Шрифт:
Интервал:
Закладка:
VII. Фотография.
Вторжение фотографии в кинематограф принимает две формы. С одной стороны, оно позволяет производить изображения, широко и недорого распространять их; именно с этой точки зрения в качестве театра для бедных экран и интересует политиков. Разумеется, кино - это превосходный инструмент международной пропаганды, при условии, если уметь им пользоваться и ограничить поле его зрения, но эстетика он интересует с иной точки зрения; можно даже утверждать, что чем ощутимей фильм «написан» международным языком, чем ближе он к экранному «эсперанто», тем менее он интересен с художественной точки зрения: слишком часто восторги кинематографистов по поводу международного характера экрана лишь прикрывают безликий и неинтересный фильм.
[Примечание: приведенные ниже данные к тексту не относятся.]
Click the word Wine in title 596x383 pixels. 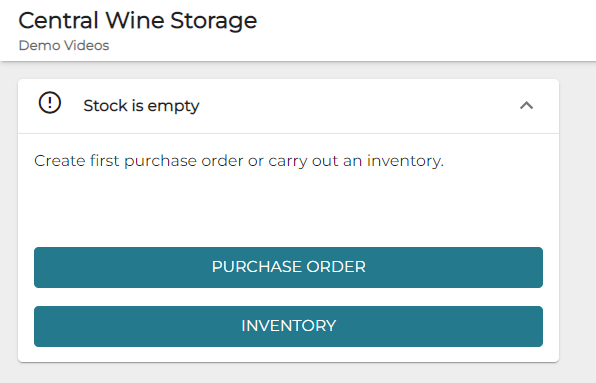point(135,21)
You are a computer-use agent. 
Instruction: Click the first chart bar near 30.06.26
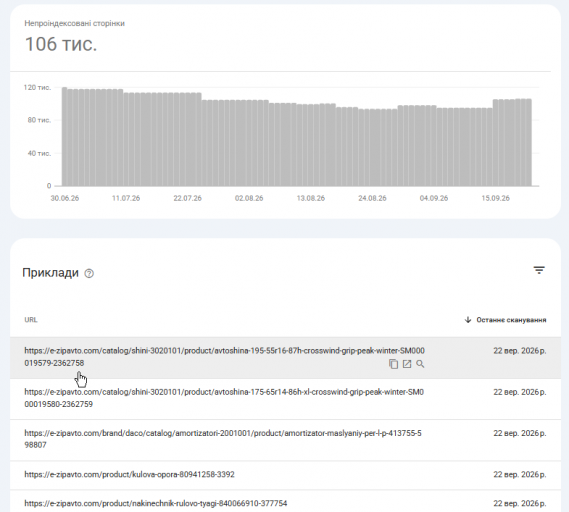tap(65, 137)
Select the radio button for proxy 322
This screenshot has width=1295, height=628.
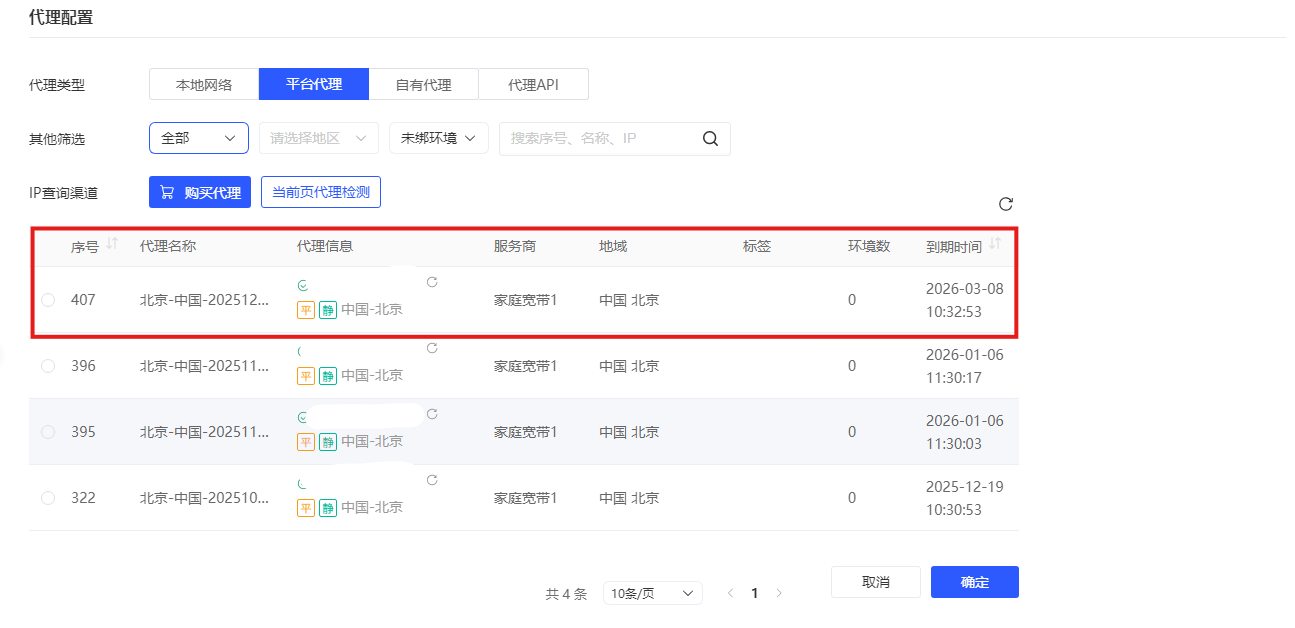(x=47, y=497)
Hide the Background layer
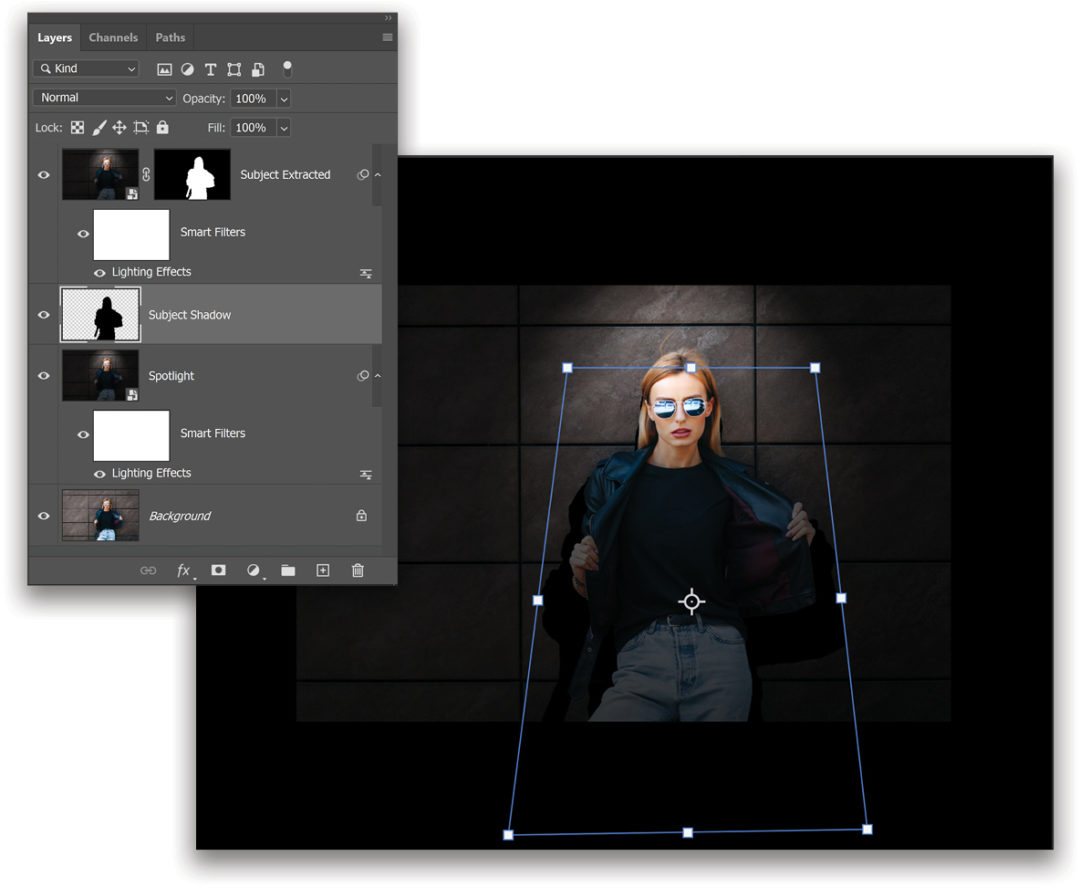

Это промышленная сторона кинопостановки; она также в полной мере касается и мультфильмов, и «декоративных» фильмов, и фильмов, поставленных по экспрессионистским рецептам, являющихся, в сущности, сфотографированным театром.
Когда же экран воспроизводит естественные изображения, которые может передать одна лишь фотография, в фильм привносится некий иной элемент.
Фотографическое чувство не всегда так называлось; когда-то оно называлось склонностью к правдоподобию и реализму и оправдывало успех педантичных наблюдателей природы (некоторых голландских художников) или документальных рисовальщиков, таких, как Сент-Обен, Дебюкур и др... Фотография и ее предшественники - камера-обскура, светлая камера, физионотрас - удовлетворяли этот инстинкт в двух пространственных измерениях, но они не передавали ни движения, ни цвета, ни рельефа.
Наиболее серьезным пробелом было отсутствие движения; он был заполнен открытием кинематографа, что касается других пробелов, то, может быть, и не следует желать слишком быстрого их заполнения; несовершенства всякого подражательного искусства, поскольку они вынуждают наше воображение их восполнять, пробуждают его активность, являются важными факторами в установлении коллективных психических состояний. Так возникла, как продолжение фотографического чувства, фотокинетическая чувствительность; она находит наиболее полное выражение в документальных фильмах, а если речь идет о недокументальном фильме, то в элементах документального свойства.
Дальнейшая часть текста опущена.